(PSYCHIATRIC TIMES) - Alcohol and substance use disorders take a tremendous toll on society as a whole and also require significant emergency department (ED) resources. Alcohol use and abuse in the United States accounts for over 100,000 deaths each year1 and costs more than $185 billion annually.2 A study of the effects of alcohol-related disease and injuries found that the number of patients who presented with these conditions increased by 18% from 1992 to 2000.3
Unfortunately, most emergency care providers do little to reduce the incidence of alcohol and substance abuse. The major impediments to providing better service in the ED are associated with identification, intervention, and referral. In an ideal world, emergency clinicians would identify alcohol or substance abuse in patients, begin intervention in the ED, and ensure that care continues in an outpatient setting.
Many emergency physicians do not think that their role in the ED includes identifying persons with alcohol and substance use disorders, even though organized emergency medicine advocates for the screening of these patients.4 ED physicians who do little to identify patients with this problem probably either lack understanding or have time limitations. However, this condition is no different from any other medical condition that emergency physicians need to identify and manage.
Recognizing symptoms of alcohol or substance abuse in patients presenting to the ED is made more difficult by the subsets of patients who would not be thought of as having these disorders, such as pediatric and elderly patients. A significant number of pediatric and elderly persons who present to the ED with other disorders turn out to have underlying substance abuse or alcoholism that may have contributed to or caused their presenting problem. It is especially important that we do our utmost to identify substance or alcohol abuse in pediatric patients and that they receive treatment early so they are more likely to have success in later life.

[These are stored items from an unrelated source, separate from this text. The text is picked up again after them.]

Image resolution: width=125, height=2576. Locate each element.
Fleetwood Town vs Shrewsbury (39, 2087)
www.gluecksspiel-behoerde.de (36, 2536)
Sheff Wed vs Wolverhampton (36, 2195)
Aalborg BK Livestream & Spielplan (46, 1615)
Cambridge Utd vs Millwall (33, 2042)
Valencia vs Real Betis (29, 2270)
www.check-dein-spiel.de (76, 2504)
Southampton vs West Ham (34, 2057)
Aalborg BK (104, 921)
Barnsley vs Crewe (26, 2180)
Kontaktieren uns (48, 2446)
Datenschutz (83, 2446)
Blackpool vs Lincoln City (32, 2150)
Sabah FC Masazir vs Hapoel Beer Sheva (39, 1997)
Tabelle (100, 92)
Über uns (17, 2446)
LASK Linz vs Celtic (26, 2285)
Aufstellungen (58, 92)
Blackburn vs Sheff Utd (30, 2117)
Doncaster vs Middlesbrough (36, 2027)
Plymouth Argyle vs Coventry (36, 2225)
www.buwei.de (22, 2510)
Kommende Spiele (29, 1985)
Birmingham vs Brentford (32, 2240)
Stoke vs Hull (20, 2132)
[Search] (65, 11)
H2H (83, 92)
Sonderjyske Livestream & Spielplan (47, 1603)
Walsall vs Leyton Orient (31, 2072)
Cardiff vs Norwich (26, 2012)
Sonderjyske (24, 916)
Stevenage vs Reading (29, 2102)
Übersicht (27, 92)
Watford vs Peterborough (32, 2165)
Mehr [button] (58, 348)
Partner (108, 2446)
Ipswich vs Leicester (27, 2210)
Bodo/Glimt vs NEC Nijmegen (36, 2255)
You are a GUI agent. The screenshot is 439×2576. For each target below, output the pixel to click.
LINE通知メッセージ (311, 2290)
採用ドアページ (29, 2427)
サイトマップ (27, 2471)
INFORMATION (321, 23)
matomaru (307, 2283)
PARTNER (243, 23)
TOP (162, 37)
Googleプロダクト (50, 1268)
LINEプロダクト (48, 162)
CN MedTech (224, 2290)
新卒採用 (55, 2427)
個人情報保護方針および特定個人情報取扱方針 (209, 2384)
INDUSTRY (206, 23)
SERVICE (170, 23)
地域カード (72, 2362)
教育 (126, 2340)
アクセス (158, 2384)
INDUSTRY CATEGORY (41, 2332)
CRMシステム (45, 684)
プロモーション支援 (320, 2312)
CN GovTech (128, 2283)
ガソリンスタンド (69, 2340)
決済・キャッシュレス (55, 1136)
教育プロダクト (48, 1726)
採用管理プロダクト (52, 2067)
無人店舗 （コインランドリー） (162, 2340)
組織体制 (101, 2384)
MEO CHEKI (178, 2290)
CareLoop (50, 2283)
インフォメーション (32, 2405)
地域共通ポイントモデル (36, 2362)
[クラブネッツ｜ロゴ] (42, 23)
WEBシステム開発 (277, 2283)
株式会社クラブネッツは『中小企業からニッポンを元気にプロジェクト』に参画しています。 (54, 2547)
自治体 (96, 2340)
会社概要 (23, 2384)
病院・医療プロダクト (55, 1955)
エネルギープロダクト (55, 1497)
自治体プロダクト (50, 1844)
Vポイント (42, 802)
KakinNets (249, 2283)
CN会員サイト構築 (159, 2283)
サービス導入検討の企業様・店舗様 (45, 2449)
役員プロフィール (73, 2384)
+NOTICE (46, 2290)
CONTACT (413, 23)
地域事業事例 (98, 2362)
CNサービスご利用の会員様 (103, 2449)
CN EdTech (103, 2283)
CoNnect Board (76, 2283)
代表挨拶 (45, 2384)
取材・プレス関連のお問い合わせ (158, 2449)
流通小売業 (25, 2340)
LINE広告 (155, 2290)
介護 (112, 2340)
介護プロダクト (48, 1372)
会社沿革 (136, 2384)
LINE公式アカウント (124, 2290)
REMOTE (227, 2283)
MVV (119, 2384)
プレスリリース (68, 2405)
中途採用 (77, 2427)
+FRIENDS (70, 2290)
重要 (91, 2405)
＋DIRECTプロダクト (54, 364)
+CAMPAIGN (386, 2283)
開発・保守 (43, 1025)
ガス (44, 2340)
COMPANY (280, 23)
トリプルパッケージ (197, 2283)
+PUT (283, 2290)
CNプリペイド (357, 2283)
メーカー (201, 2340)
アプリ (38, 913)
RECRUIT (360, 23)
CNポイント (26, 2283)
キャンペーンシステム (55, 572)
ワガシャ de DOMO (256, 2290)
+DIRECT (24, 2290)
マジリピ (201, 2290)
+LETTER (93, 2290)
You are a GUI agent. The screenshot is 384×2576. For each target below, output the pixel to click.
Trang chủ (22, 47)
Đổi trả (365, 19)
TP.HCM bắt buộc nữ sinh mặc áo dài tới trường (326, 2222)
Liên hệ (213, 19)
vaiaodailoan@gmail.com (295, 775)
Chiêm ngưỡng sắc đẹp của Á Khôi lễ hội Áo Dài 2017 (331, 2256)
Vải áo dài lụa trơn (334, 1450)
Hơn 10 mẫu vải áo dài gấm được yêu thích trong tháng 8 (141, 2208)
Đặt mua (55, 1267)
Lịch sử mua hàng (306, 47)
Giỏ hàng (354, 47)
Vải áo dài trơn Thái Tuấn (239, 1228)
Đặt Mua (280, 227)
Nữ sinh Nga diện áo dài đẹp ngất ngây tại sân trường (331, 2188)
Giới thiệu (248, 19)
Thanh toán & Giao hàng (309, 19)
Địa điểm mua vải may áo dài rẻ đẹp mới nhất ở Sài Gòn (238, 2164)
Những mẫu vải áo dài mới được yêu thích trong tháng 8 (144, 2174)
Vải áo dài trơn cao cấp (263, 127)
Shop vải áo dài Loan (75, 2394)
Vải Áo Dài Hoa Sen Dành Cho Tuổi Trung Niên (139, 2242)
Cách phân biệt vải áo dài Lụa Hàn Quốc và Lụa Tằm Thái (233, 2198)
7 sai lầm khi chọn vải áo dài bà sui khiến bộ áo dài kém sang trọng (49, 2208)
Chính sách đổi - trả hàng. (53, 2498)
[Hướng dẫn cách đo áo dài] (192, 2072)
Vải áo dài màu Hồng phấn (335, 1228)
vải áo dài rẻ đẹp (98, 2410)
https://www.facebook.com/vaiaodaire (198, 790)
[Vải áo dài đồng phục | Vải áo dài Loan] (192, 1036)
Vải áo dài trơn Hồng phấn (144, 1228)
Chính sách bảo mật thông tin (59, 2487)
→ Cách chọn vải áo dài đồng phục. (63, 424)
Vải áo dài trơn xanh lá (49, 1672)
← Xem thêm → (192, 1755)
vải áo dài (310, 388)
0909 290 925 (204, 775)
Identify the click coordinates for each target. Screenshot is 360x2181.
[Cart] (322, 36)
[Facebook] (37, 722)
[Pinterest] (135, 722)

Treatment interventions by emergency physicians are varied, if they occur at all. I had one colleague who thought that intervention in the ED was to instruct the patient to stop drinking (or using drugs, or both), get a job, and go to church. The effectiveness of these recommendations has not been tested. However, it has been demonstrated that short interventions in the ED may have a beneficial effect on both children and adults with alcohol problems who present to the ED.5
In this issue of Psychiatric Issues in Emergency Care Settings, Dr Maviglia has drawn an excellent road map addressing important factors related to alcohol and substance use disorders, including their incidence and manifestations, appropriate screening, performing an effective intervention, and identifying patients' levels of motivation for treatment. In addition, the development of management plans and referrals are discussed.
One rather unique aspect of this article is the review of our own feelings and possible biases concerning patients who are addicted to alcohol or illicit substances. Although a number of theories are presented on how health care providers might approach patients with alcohol and substance use disorders, it is probably most important that we focus on harm reduction for patients with these disorders. Dr Buckley's commentary discusses several complementary topics addressing polysubstance abuse and dual diagnosis.
Dr Maviglia also presents 3 cases that highlight some of the points central to his article. The first case illustrates the need to be culturally sensitive when screening patients. The second case focuses on the problems associated with missing the diagnosis. The third case discusses comorbidity and is about a patient with a dual diagnosis--something that we do not commonly think about in patients who present to the ED.